At a glance, it sounds simple:
You pay upfront (or finance that upfront payment)
You avoid monthly payments
You may have the option to buy the system later — often in 5–6 years
In theory, it bridges the gap between leasing and owning.
And for some homeowners, that can make sense.
But like most things in solar… the details matter.
What This Actually Solves (and What It Doesn’t):
A prepaid lease can reduce monthly complexity.
It can create a clearer path to ownership.
And it can allow access to incentives that might not otherwise apply.
But it also introduces a different kind of decision:
You’re committing upfront before fully experiencing how the system performs on your home.
That’s not inherently good or bad.
It just means the decision requires greater clarity.
Because once you’ve prepaid, your leverage in the relationship may change—especially if performance doesn’t meet expectations.
The Part Most Homeowners Miss:
The biggest misconception I see right now is this:
People think they’re choosing between products.
They’re not.
They’re choosing between ownership structures.
And those structures determine:
Who owns the asset
Who benefits from incentives
Who carries the risk
And how flexible your future options are
That’s why two systems that look identical on paper can behave very differently over time.
A New Option Worth Knowing About:
There’s also a newer variation emerging that’s worth being aware of.
Some providers — including platforms like Powur, working with partners such as Concert Finance — are beginning to offer prepaid lease structures paired with financing options.
In simple terms, this can allow homeowners to:
Finance the upfront prepaid amount
Avoid traditional monthly lease payments
And still retain a structured path toward eventual ownership
It’s early.
And like all new financial products, the specifics matter.
But it’s another example of how quickly this space is evolving — and why understanding the structure matters more than ever.
Where This Leaves You as a Homeowner:
If all of this feels a bit complex, that’s not a reflection of you.
It’s a reflection of the market.
As solar matures, the financing is becoming more sophisticated — not simpler.
Which means the real question isn’t:
> “Should I lease, finance, or prepay?”
It’s:
> “What problem am I actually trying to solve?”
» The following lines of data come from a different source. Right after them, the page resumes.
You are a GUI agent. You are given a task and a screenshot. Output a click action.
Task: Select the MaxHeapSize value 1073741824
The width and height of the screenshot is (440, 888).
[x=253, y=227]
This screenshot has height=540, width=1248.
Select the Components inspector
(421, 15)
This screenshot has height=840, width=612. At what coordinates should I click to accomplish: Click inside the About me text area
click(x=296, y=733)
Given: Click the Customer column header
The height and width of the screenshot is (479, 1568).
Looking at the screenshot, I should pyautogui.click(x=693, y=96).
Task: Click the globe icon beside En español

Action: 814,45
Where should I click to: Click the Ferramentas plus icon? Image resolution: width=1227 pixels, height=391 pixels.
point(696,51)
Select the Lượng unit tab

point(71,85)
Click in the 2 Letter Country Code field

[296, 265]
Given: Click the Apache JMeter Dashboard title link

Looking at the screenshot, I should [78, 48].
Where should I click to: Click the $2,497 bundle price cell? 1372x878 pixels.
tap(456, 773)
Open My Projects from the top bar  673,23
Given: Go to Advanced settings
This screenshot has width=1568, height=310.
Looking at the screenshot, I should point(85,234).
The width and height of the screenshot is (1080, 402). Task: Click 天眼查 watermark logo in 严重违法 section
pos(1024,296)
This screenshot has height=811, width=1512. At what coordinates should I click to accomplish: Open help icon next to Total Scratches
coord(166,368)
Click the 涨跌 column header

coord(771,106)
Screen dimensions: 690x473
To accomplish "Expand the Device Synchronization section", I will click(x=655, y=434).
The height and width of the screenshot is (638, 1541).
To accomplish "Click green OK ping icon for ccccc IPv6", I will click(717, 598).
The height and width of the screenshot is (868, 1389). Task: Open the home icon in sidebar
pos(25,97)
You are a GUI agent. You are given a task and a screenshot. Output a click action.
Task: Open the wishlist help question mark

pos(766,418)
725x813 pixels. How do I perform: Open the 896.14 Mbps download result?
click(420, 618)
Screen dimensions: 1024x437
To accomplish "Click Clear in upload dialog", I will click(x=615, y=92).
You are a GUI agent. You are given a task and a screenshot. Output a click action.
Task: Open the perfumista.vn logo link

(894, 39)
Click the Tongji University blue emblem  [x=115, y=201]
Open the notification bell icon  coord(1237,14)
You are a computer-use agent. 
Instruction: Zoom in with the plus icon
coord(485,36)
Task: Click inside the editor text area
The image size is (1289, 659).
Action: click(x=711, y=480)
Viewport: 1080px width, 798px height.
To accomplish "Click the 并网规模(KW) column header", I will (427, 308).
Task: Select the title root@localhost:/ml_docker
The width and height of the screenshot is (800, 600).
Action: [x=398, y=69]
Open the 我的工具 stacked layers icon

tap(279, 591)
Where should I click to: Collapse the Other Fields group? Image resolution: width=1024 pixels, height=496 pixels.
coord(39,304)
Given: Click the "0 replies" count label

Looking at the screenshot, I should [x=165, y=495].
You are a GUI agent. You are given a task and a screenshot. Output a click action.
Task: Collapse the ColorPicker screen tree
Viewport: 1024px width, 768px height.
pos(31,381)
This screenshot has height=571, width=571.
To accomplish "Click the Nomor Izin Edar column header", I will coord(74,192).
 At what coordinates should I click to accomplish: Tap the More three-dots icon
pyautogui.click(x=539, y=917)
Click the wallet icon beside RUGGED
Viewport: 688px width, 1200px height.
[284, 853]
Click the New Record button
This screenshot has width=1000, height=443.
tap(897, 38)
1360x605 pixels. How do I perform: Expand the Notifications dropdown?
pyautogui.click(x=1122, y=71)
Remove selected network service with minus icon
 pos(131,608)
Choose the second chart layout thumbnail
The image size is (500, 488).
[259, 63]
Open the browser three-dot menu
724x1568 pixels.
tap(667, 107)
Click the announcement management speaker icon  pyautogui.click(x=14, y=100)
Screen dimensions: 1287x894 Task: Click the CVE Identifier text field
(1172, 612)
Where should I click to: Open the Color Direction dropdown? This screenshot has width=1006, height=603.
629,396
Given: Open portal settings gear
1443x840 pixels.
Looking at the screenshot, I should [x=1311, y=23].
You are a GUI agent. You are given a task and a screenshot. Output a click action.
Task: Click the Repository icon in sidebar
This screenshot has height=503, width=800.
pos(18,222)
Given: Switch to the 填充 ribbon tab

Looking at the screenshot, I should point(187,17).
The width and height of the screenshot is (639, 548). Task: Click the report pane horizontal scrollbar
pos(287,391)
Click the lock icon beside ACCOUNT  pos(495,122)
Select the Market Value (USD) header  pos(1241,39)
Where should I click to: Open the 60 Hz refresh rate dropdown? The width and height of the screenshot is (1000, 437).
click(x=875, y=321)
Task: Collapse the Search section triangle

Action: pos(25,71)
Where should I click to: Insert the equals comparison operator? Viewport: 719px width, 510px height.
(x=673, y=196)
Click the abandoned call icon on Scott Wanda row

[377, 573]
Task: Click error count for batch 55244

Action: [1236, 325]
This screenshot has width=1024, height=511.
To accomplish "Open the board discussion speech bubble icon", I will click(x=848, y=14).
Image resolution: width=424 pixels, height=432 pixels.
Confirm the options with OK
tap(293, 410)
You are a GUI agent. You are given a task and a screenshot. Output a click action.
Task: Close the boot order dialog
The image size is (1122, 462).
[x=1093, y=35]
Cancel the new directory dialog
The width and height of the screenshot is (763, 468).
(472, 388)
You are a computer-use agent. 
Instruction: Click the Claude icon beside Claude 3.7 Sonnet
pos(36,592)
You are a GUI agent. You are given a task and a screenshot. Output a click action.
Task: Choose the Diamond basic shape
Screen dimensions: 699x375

Because depending on your answer, the “right” structure can look very different.
If your goal is the lowest upfront cost → one path
If your goal is long-term ownership → another
If your goal is flexibility → something else entirely
A More Useful Way to Think About It:
Before evaluating any proposal — prepaid lease or otherwise — it helps to get clear on a few things:
How much control do you want over your energy?
How long do you plan to stay in your home?
How important is ownership vs. simplicity?
How comfortable are you with long-term agreements?
Those answers matter more than the label on the financing.
Final Thought:
Prepaid leases aren’t “good” or “bad.”
They’re simply another tool.
And like any tool, they work well in some situations — and not in others.
The key is understanding what you’re actually agreeing to… before you decide.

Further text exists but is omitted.